The Sun had recently asked a number of artists to name the most gifted living American painter. “Every artist… replied —and many were Academicians—‘Oh, George Luks! Why, he is the biggest talent let loose in this town. But—?’ ‘But?’ we asked. ‘Confound the fellow, he will paint to suit himself, and that won’t do in New York; no, nor in Paris or London.’ ”
Whether or not it still wouldn’t do remained to be seen, but no one could doubt that Luks had painted each of the six canvases he had entered in the forthcoming show to please himself. Two featured battered but undefeated old women; another, a battered old coachman. And no fewer than four included birds and animals—pet macaws, a pet goose, pigs, and a coach horse—these being, perhaps, next to underprivileged fellow humans, his favorite subjects.
The Sun asked artists to name the best U.S. painter alive; all said Luks.

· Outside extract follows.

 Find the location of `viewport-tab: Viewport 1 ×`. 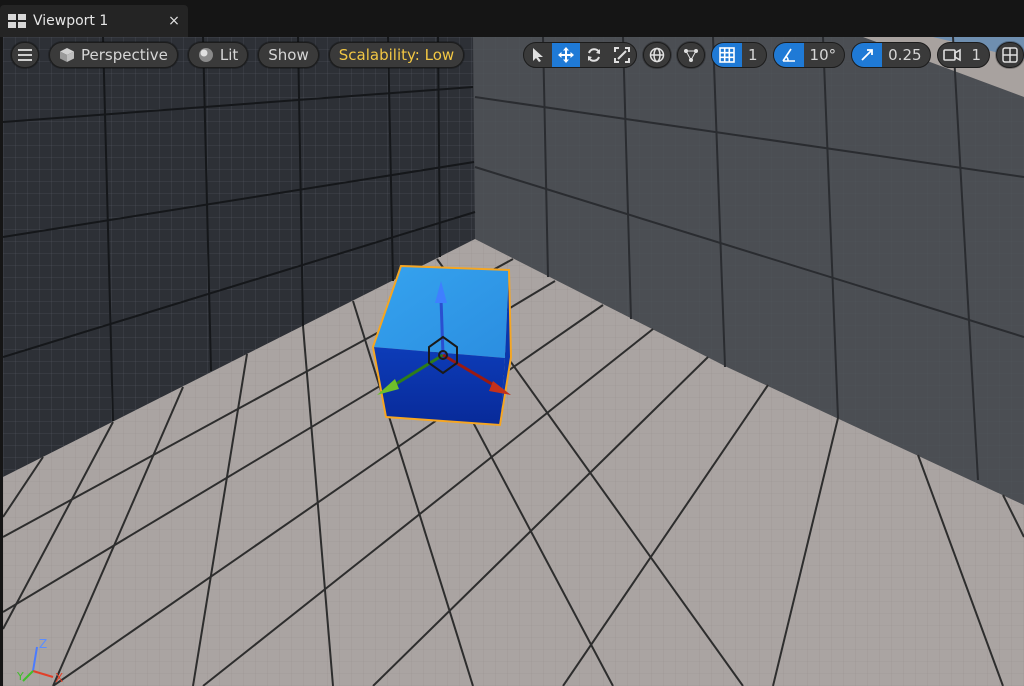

On the evening of Monday, February 3, the invited guests at the Macbeth Gallery paid more attention than was customary at exhibition openings to the sixty-three artworks on display. And at 9:00 A.M. the next day a dozen curious individuals had already assembled in the corridor when the gallery reopened; after they had gone in, others arrived, and so it continued all day, with people swarming through the three small rooms at a rate of three hundred an hour. The same thing happened on Wednesday, and later not even a snowstorm slowed the influx of visitors. Their opinions were, for the most part, unfavorable; as Macbeth was to acknowledge, “A loud chorus of disapproval … was heard every day.”
Nevertheless, the show, which closed on the fifteenth, unquestionably was, as Macbeth exulted, “a remarkable success”: seven pictures were sold, four of them to the sculptor and society figure Gertrude Vanderbilt Whitney. The overall take came to almost four thousand dollars, and Macbeth figured that he could have sold twenty-five thousand dollars’ worth if the times had been better (the economy had not yet fully recovered from the effects of the Panic of 1907). Only Sloan, Glackens, and Prendergast failed to sell anything.
The Eight’s show signalized the emergence of realism in American art and the eclipse of the National Academy of Design as sole arbiter of the nation’s artistic taste.